### TASK PROMPT
Look at the entries below and reproduce them exactly.

### DATA SECTION
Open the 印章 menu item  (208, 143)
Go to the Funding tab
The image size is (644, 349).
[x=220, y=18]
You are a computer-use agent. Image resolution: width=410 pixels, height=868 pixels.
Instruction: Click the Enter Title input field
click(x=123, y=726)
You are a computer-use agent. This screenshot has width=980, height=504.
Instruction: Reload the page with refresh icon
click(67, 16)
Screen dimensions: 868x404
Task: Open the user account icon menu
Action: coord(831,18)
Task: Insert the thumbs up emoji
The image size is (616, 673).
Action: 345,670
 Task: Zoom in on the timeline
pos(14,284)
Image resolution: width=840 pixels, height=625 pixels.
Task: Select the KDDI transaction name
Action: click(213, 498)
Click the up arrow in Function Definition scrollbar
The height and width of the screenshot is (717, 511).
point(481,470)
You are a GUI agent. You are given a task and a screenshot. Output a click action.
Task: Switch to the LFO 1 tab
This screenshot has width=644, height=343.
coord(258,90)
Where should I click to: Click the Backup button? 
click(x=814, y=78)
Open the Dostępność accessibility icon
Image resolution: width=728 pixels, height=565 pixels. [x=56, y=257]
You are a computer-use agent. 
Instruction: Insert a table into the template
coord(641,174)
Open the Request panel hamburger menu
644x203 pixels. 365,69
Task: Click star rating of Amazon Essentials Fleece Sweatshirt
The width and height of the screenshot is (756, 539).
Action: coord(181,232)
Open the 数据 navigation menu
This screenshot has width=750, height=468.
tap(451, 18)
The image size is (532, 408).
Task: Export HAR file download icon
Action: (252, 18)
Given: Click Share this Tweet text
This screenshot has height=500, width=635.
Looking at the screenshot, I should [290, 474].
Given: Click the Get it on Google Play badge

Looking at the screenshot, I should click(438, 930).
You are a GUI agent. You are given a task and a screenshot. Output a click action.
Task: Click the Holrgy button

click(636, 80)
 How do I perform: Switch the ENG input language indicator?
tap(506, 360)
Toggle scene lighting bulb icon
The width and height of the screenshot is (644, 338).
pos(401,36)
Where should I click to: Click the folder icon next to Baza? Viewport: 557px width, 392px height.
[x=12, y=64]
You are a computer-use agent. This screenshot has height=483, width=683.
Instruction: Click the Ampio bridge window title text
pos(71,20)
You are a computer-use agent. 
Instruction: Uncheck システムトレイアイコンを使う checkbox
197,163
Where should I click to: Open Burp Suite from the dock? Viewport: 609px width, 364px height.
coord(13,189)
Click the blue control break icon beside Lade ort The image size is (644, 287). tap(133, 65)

### EXPECTED ANSWER
Open the 印章 menu item  (208, 143)
Go to the Funding tab
The image size is (644, 349).
[x=220, y=18]
You are a computer-use agent. Image resolution: width=410 pixels, height=868 pixels.
Instruction: Click the Enter Title input field
click(x=123, y=726)
You are a computer-use agent. This screenshot has width=980, height=504.
Instruction: Reload the page with refresh icon
click(67, 16)
Screen dimensions: 868x404
Task: Open the user account icon menu
Action: coord(831,18)
Task: Insert the thumbs up emoji
The image size is (616, 673).
Action: 345,670
 Task: Zoom in on the timeline
pos(14,284)
Image resolution: width=840 pixels, height=625 pixels.
Task: Select the KDDI transaction name
Action: click(213, 498)
Click the up arrow in Function Definition scrollbar
The height and width of the screenshot is (717, 511).
point(481,470)
You are a GUI agent. You are given a task and a screenshot. Output a click action.
Task: Switch to the LFO 1 tab
This screenshot has width=644, height=343.
coord(258,90)
Where should I click to: Click the Backup button? 
click(x=814, y=78)
Open the Dostępność accessibility icon
Image resolution: width=728 pixels, height=565 pixels. [x=56, y=257]
You are a computer-use agent. 
Instruction: Insert a table into the template
coord(641,174)
Open the Request panel hamburger menu
644x203 pixels. 365,69
Task: Click star rating of Amazon Essentials Fleece Sweatshirt
The width and height of the screenshot is (756, 539).
Action: coord(181,232)
Open the 数据 navigation menu
This screenshot has width=750, height=468.
tap(451, 18)
The image size is (532, 408).
Task: Export HAR file download icon
Action: (252, 18)
Given: Click Share this Tweet text
This screenshot has height=500, width=635.
Looking at the screenshot, I should [290, 474].
Given: Click the Get it on Google Play badge

Looking at the screenshot, I should click(438, 930).
You are a GUI agent. You are given a task and a screenshot. Output a click action.
Task: Click the Holrgy button

click(636, 80)
 How do I perform: Switch the ENG input language indicator?
tap(506, 360)
Toggle scene lighting bulb icon
The width and height of the screenshot is (644, 338).
pos(401,36)
Where should I click to: Click the folder icon next to Baza? Viewport: 557px width, 392px height.
[x=12, y=64]
You are a computer-use agent. This screenshot has height=483, width=683.
Instruction: Click the Ampio bridge window title text
pos(71,20)
You are a computer-use agent. 
Instruction: Uncheck システムトレイアイコンを使う checkbox
197,163
Where should I click to: Open Burp Suite from the dock? Viewport: 609px width, 364px height.
coord(13,189)
Click the blue control break icon beside Lade ort The image size is (644, 287). tap(133, 65)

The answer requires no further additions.